More than 40 child soldiers from the central African country and neighbouring Darfur talk about being forced to fight in a study by human rights group, Amnesty International.
“It is tragic that thousands of children are denied their childhood and are manipulated by adults into fighting their wars,” said Amnesty’s Erwin van der Borght. “This scandalous child abuse must not be allowed to continue.”
“The Chadian government – and the Chadian and Sudanese armed groups operating in eastern Chad – must immediately stop the recruitment and use of children under 18 and release all children from their ranks.”
The country, which has plenty of gold and uranium and can now export oil, is Africa's fifth-largest nation, but it has a poor infrastructure and is dogged by internal fighting. Poverty is rife, and health and social conditions are dismal.

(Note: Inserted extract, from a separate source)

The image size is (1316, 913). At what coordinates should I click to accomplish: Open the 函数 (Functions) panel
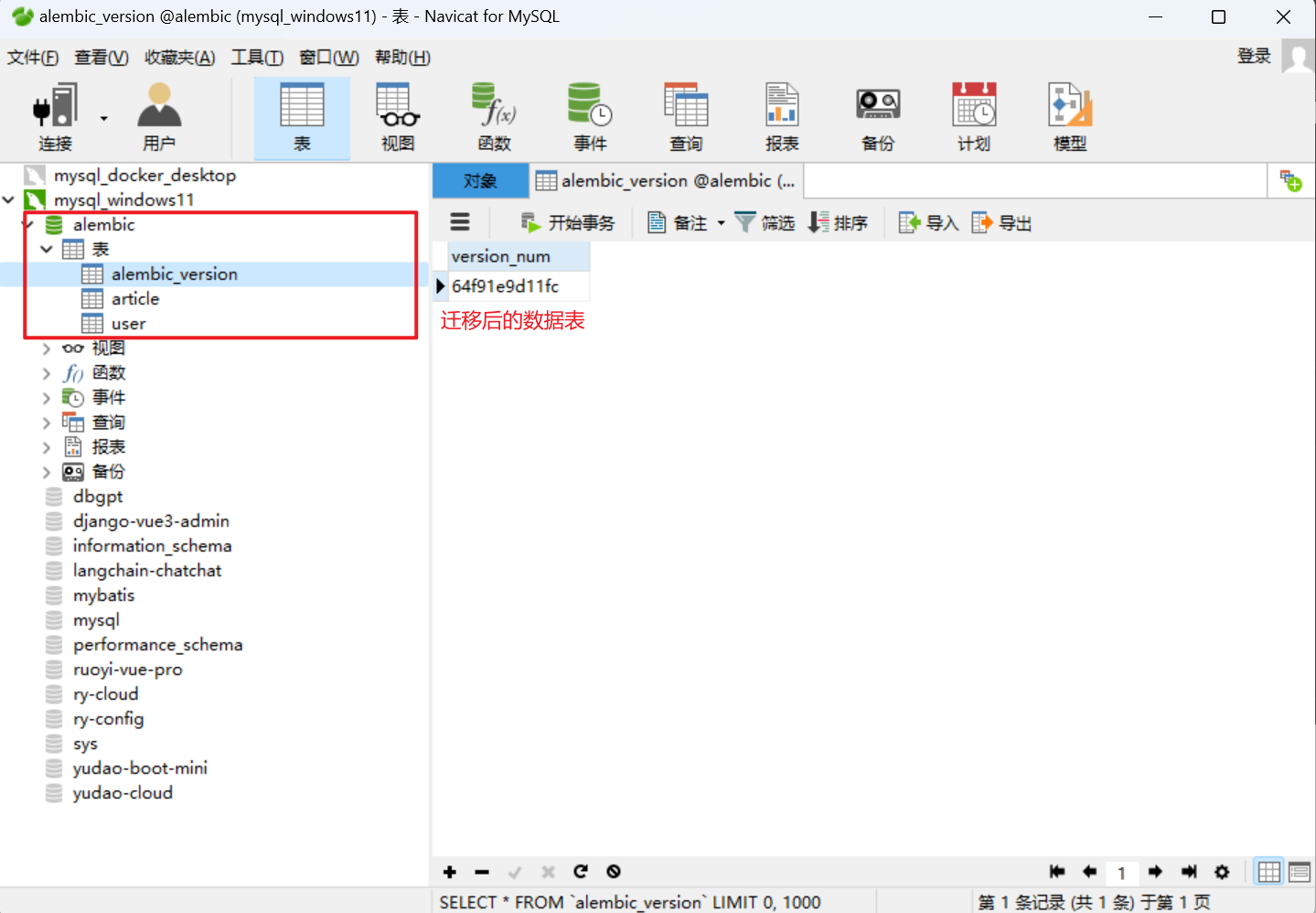[493, 116]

About half a million people live in refugee camps in eastern Chad after being forced from their homes by the violence. These camps are where many of the child soldiers are recruited, with many of the children there having lost family and friends in the fighting. Armed groups and the army send well-dressed children to camps with money and cigarettes to lure new recruits, offering them money to join up. They sometimes use boys as young as 10 as runners, said the report, A compromised future: The plight of children recruited by armed forces and groups in eastern Chad.
One former child soldier with the Sudanese opposition armed group, Justice and Equality Movement (JEM) told researchers: “There is nothing to do here; there is no work, no school, no money and I am poor…. In the JEM I am not paid but, when we are in combat, we take stuff from the enemy.”
Backed by the United Nations Children’s Fund, Unicef, in 2007, Chad’s government launched a push to demobilise and rehabilitate child soldiers. But it failed through lack of funding, will and continued fighting.
Amnesty International highlights the lack of accountability in Chad for people suspected of breaching human rights, including recruiting child soldiers. The rights group says no members of the army and other armed groups have been brought to book through the courts.
“Alleged perpetrators of human rights violations including the recruitment and use of child soldiers should be investigated. Individuals reasonably suspected of being involved in such crimes should be prosecuted in national courts in trials that meet international fair trial standards,” said Mr van der Borght.